» **Challenge**: Rewrite the listing below, replacing "At what coordinates should I click to accomplish" with "Where should I click to" wherever it appears and leaving everything else unchanged.

» **Given records**:
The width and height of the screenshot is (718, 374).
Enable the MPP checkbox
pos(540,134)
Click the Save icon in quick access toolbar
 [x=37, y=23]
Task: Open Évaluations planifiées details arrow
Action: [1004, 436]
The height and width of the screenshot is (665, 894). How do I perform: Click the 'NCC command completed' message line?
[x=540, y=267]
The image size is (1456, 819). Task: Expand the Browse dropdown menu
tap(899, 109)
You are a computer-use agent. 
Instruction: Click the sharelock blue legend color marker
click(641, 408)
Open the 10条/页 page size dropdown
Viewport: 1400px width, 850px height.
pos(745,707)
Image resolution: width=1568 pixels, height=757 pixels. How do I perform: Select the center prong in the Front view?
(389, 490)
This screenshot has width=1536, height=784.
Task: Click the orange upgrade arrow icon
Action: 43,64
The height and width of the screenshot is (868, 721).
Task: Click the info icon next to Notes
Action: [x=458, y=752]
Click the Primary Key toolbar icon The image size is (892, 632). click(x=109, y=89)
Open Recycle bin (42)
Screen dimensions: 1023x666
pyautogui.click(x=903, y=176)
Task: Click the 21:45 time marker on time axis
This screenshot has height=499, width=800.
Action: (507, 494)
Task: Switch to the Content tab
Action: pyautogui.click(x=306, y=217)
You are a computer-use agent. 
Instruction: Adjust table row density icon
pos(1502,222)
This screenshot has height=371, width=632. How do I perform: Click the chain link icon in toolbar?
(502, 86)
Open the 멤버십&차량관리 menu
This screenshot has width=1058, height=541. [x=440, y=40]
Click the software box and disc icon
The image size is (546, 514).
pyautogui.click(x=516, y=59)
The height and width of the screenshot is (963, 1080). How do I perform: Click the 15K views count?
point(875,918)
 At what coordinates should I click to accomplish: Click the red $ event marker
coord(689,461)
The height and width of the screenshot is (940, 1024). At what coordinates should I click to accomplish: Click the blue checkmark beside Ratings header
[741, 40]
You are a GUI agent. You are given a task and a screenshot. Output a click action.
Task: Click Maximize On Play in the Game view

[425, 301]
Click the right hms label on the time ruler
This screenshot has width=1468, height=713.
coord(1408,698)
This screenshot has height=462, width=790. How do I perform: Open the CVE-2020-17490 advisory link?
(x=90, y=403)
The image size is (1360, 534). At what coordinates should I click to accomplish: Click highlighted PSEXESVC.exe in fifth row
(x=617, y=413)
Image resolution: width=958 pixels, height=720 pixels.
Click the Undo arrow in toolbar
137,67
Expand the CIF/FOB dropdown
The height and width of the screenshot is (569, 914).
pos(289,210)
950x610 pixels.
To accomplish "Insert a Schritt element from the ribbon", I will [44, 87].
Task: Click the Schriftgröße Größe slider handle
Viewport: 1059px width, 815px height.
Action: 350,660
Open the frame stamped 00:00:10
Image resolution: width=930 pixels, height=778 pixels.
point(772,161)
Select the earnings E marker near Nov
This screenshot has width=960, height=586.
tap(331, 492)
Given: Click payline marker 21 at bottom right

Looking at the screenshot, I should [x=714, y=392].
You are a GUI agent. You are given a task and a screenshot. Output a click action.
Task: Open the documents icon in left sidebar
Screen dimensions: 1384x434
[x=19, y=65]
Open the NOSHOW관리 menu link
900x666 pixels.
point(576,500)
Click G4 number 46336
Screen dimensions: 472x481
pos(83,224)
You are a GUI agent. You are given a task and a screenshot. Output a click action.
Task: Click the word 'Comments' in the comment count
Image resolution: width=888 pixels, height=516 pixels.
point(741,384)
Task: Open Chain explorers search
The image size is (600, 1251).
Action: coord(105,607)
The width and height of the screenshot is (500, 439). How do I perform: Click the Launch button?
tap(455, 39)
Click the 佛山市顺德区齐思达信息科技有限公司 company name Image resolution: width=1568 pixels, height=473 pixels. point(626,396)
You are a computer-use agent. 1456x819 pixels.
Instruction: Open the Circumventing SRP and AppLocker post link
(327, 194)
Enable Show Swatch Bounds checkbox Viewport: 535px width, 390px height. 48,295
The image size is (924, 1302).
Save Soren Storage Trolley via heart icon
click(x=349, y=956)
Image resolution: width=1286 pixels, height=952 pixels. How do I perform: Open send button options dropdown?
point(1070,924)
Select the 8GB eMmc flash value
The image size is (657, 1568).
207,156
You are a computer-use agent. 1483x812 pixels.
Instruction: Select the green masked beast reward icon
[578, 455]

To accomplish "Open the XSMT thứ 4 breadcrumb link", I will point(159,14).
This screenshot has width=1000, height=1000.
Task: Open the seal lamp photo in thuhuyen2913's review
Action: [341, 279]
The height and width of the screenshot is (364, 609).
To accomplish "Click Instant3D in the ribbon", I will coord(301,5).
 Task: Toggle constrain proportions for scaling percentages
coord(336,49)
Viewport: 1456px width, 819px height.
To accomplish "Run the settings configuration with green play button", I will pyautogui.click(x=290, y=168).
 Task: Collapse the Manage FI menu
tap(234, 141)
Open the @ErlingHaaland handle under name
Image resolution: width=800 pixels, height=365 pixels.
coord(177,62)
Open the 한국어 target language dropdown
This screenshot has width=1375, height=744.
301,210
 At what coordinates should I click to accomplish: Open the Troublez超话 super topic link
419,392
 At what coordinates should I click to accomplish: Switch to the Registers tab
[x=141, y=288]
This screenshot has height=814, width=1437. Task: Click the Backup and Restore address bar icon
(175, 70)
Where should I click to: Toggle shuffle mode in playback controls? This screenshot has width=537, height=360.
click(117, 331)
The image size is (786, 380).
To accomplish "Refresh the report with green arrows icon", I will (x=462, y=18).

» **Result of this task**:
The width and height of the screenshot is (718, 374).
Enable the MPP checkbox
pos(540,134)
Click the Save icon in quick access toolbar
 [x=37, y=23]
Task: Open Évaluations planifiées details arrow
Action: [1004, 436]
The height and width of the screenshot is (665, 894). How do I perform: Click the 'NCC command completed' message line?
[x=540, y=267]
The image size is (1456, 819). Task: Expand the Browse dropdown menu
tap(899, 109)
You are a computer-use agent. 
Instruction: Click the sharelock blue legend color marker
click(641, 408)
Open the 10条/页 page size dropdown
Viewport: 1400px width, 850px height.
pos(745,707)
Image resolution: width=1568 pixels, height=757 pixels. How do I perform: Select the center prong in the Front view?
(389, 490)
This screenshot has width=1536, height=784.
Task: Click the orange upgrade arrow icon
Action: 43,64
The height and width of the screenshot is (868, 721).
Task: Click the info icon next to Notes
Action: [x=458, y=752]
Click the Primary Key toolbar icon The image size is (892, 632). click(x=109, y=89)
Open Recycle bin (42)
Screen dimensions: 1023x666
pyautogui.click(x=903, y=176)
Task: Click the 21:45 time marker on time axis
This screenshot has height=499, width=800.
Action: (507, 494)
Task: Switch to the Content tab
Action: pyautogui.click(x=306, y=217)
You are a computer-use agent. 
Instruction: Adjust table row density icon
pos(1502,222)
This screenshot has height=371, width=632. How do I perform: Click the chain link icon in toolbar?
(502, 86)
Open the 멤버십&차량관리 menu
This screenshot has width=1058, height=541. [x=440, y=40]
Click the software box and disc icon
The image size is (546, 514).
pyautogui.click(x=516, y=59)
The height and width of the screenshot is (963, 1080). How do I perform: Click the 15K views count?
point(875,918)
 Where should I click to: Click the red $ event marker
coord(689,461)
The height and width of the screenshot is (940, 1024). Where should I click to: Click the blue checkmark beside Ratings header
[741, 40]
You are a GUI agent. You are given a task and a screenshot. Output a click action.
Task: Click Maximize On Play in the Game view

[425, 301]
Click the right hms label on the time ruler
This screenshot has width=1468, height=713.
coord(1408,698)
This screenshot has height=462, width=790. How do I perform: Open the CVE-2020-17490 advisory link?
(x=90, y=403)
The image size is (1360, 534). Where should I click to: Click highlighted PSEXESVC.exe in fifth row
(x=617, y=413)
Image resolution: width=958 pixels, height=720 pixels.
Click the Undo arrow in toolbar
137,67
Expand the CIF/FOB dropdown
The height and width of the screenshot is (569, 914).
pos(289,210)
950x610 pixels.
To accomplish "Insert a Schritt element from the ribbon", I will [44, 87].
Task: Click the Schriftgröße Größe slider handle
Viewport: 1059px width, 815px height.
Action: 350,660
Open the frame stamped 00:00:10
Image resolution: width=930 pixels, height=778 pixels.
point(772,161)
Select the earnings E marker near Nov
This screenshot has width=960, height=586.
tap(331, 492)
Given: Click payline marker 21 at bottom right

Looking at the screenshot, I should [x=714, y=392].
You are a GUI agent. You are given a task and a screenshot. Output a click action.
Task: Open the documents icon in left sidebar
Screen dimensions: 1384x434
[x=19, y=65]
Open the NOSHOW관리 menu link
900x666 pixels.
point(576,500)
Click G4 number 46336
Screen dimensions: 472x481
pos(83,224)
You are a GUI agent. You are given a task and a screenshot. Output a click action.
Task: Click the word 'Comments' in the comment count
Image resolution: width=888 pixels, height=516 pixels.
point(741,384)
Task: Open Chain explorers search
The image size is (600, 1251).
Action: coord(105,607)
The width and height of the screenshot is (500, 439). How do I perform: Click the Launch button?
tap(455, 39)
Click the 佛山市顺德区齐思达信息科技有限公司 company name Image resolution: width=1568 pixels, height=473 pixels. point(626,396)
You are a computer-use agent. 1456x819 pixels.
Instruction: Open the Circumventing SRP and AppLocker post link
(327, 194)
Enable Show Swatch Bounds checkbox Viewport: 535px width, 390px height. 48,295
The image size is (924, 1302).
Save Soren Storage Trolley via heart icon
click(x=349, y=956)
Image resolution: width=1286 pixels, height=952 pixels. How do I perform: Open send button options dropdown?
point(1070,924)
Select the 8GB eMmc flash value
The image size is (657, 1568).
207,156
You are a computer-use agent. 1483x812 pixels.
Instruction: Select the green masked beast reward icon
[578, 455]

To accomplish "Open the XSMT thứ 4 breadcrumb link", I will point(159,14).
This screenshot has width=1000, height=1000.
Task: Open the seal lamp photo in thuhuyen2913's review
Action: [341, 279]
The height and width of the screenshot is (364, 609).
To accomplish "Click Instant3D in the ribbon", I will coord(301,5).
 Task: Toggle constrain proportions for scaling percentages
coord(336,49)
Viewport: 1456px width, 819px height.
To accomplish "Run the settings configuration with green play button", I will pyautogui.click(x=290, y=168).
 Task: Collapse the Manage FI menu
tap(234, 141)
Open the @ErlingHaaland handle under name
Image resolution: width=800 pixels, height=365 pixels.
coord(177,62)
Open the 한국어 target language dropdown
This screenshot has width=1375, height=744.
301,210
 Where should I click to: Open the Troublez超话 super topic link
419,392
 Where should I click to: Switch to the Registers tab
[x=141, y=288]
This screenshot has height=814, width=1437. Task: Click the Backup and Restore address bar icon
(175, 70)
Where should I click to: Toggle shuffle mode in playback controls? This screenshot has width=537, height=360.
click(117, 331)
The image size is (786, 380).
To accomplish "Refresh the report with green arrows icon", I will (x=462, y=18).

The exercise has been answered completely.